=== REQUIRED ACTION ===
From the line with "The height and width of the screenshot is (735, 1024)." through the final line of the entries below, write out each line exactly and nothing else.

=== SOURCE INFORMATION ===
——————————
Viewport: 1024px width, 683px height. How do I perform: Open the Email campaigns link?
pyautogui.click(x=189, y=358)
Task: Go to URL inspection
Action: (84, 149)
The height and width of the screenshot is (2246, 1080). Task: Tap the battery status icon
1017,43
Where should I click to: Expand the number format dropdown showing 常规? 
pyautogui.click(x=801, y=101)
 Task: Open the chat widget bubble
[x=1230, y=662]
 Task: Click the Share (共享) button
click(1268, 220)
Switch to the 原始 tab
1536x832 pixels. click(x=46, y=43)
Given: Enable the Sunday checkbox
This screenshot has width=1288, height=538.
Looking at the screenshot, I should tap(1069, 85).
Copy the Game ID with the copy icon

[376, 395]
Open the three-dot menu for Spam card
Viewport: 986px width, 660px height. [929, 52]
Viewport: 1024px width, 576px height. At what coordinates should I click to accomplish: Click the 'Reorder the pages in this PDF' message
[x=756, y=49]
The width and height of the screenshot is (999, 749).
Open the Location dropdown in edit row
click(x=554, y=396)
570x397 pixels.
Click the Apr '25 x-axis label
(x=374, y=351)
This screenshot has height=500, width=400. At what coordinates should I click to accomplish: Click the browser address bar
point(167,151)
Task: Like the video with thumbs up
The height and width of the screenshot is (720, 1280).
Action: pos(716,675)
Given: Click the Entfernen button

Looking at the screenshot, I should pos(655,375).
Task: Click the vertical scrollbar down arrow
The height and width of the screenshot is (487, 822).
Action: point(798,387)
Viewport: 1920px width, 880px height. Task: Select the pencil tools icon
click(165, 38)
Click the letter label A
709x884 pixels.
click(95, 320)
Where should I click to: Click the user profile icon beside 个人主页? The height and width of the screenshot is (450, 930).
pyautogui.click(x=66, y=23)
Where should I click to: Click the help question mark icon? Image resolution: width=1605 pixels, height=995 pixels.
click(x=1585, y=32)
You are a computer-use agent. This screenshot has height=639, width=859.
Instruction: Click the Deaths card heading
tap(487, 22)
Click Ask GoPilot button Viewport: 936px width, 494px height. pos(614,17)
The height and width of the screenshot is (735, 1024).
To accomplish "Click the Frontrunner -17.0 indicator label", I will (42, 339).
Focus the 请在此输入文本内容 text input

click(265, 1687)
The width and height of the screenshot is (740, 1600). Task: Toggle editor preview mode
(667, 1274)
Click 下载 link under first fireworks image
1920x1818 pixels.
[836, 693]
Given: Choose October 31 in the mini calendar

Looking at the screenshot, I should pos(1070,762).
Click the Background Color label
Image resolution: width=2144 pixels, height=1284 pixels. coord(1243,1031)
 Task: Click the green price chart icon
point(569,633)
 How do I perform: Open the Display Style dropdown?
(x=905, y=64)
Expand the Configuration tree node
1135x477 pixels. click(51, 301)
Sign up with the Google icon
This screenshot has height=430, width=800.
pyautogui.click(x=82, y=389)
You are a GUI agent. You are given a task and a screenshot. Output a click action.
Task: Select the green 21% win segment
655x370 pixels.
——————————
=== EXPECTED ANSWER ===
The height and width of the screenshot is (735, 1024).
To accomplish "Click the Frontrunner -17.0 indicator label", I will (42, 339).
Focus the 请在此输入文本内容 text input

click(265, 1687)
The width and height of the screenshot is (740, 1600). Task: Toggle editor preview mode
(667, 1274)
Click 下载 link under first fireworks image
1920x1818 pixels.
[836, 693]
Given: Choose October 31 in the mini calendar

Looking at the screenshot, I should pos(1070,762).
Click the Background Color label
Image resolution: width=2144 pixels, height=1284 pixels. coord(1243,1031)
 Task: Click the green price chart icon
point(569,633)
 How do I perform: Open the Display Style dropdown?
(x=905, y=64)
Expand the Configuration tree node
1135x477 pixels. click(51, 301)
Sign up with the Google icon
This screenshot has height=430, width=800.
pyautogui.click(x=82, y=389)
You are a GUI agent. You are given a task and a screenshot. Output a click action.
Task: Select the green 21% win segment
655x370 pixels.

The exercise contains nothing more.